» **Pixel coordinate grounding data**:
--------------------

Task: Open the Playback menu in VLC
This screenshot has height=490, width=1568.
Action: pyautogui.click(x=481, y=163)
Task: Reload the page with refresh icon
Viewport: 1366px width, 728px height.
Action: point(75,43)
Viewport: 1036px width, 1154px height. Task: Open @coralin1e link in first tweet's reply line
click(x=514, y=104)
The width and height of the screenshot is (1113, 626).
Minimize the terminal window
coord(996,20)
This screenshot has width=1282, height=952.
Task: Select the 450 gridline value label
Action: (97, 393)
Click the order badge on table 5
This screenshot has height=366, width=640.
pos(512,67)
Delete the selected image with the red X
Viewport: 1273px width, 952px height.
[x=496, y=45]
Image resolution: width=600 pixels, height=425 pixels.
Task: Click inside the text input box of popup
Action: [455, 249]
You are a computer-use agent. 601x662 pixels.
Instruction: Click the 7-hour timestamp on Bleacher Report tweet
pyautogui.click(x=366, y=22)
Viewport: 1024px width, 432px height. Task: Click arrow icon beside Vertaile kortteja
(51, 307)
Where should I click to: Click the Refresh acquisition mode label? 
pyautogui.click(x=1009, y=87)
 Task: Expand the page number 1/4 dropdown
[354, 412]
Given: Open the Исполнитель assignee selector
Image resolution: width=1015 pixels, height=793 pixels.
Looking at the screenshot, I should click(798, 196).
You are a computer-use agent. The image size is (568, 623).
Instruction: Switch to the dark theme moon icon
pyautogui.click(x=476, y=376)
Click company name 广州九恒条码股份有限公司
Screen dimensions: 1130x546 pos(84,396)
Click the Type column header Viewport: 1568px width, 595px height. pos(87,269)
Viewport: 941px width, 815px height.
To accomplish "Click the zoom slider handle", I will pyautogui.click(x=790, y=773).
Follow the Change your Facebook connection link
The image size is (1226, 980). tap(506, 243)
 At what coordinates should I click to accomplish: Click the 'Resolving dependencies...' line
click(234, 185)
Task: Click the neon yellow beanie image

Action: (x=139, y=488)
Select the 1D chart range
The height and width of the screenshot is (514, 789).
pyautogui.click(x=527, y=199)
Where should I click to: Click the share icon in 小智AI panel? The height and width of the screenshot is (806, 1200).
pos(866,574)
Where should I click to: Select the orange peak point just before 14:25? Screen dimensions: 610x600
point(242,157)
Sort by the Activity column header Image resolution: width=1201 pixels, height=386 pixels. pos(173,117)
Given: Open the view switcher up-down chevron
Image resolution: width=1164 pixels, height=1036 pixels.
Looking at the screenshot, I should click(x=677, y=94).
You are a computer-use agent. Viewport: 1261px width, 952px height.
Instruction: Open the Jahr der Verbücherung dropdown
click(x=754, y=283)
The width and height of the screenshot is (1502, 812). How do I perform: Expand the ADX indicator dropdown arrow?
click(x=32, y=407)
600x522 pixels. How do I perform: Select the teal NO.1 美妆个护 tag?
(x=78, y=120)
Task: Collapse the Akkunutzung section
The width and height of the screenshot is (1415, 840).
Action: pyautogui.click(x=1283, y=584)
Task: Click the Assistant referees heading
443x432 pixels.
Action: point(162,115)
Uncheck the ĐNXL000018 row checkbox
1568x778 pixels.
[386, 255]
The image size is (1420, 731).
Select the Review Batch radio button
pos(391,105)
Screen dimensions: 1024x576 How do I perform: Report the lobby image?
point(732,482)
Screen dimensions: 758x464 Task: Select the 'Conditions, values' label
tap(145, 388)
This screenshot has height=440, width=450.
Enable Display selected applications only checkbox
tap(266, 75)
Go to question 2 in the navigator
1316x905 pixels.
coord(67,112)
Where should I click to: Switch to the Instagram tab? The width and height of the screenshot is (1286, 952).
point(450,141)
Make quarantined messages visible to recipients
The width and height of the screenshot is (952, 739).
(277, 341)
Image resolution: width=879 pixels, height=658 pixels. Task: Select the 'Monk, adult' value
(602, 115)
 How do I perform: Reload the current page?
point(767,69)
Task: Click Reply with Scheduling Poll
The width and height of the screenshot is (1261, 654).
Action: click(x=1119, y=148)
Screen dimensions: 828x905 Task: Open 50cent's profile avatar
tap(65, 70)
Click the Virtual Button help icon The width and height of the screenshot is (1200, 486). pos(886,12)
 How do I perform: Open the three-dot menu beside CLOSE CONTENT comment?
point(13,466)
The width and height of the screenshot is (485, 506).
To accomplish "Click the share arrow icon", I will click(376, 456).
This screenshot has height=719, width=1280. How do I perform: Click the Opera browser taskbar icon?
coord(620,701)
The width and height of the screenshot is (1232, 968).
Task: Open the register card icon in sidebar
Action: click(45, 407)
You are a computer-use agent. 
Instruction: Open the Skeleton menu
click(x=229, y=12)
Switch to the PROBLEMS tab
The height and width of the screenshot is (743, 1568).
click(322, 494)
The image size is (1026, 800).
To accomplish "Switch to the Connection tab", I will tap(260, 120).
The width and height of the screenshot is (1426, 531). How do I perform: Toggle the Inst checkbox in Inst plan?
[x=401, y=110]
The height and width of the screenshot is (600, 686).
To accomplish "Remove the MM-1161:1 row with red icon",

--------------------

» **Problem to solve**: Starting at the line that contains "This screenshot has height=719, width=1280.", write out every line through the end of the entries, exactly and with nothing added.

» **Response area**:
This screenshot has height=719, width=1280. How do I perform: Click the Opera browser taskbar icon?
coord(620,701)
The width and height of the screenshot is (1232, 968).
Task: Open the register card icon in sidebar
Action: click(45, 407)
You are a computer-use agent. 
Instruction: Open the Skeleton menu
click(x=229, y=12)
Switch to the PROBLEMS tab
The height and width of the screenshot is (743, 1568).
click(322, 494)
The image size is (1026, 800).
To accomplish "Switch to the Connection tab", I will tap(260, 120).
The width and height of the screenshot is (1426, 531). How do I perform: Toggle the Inst checkbox in Inst plan?
[x=401, y=110]
The height and width of the screenshot is (600, 686).
To accomplish "Remove the MM-1161:1 row with red icon",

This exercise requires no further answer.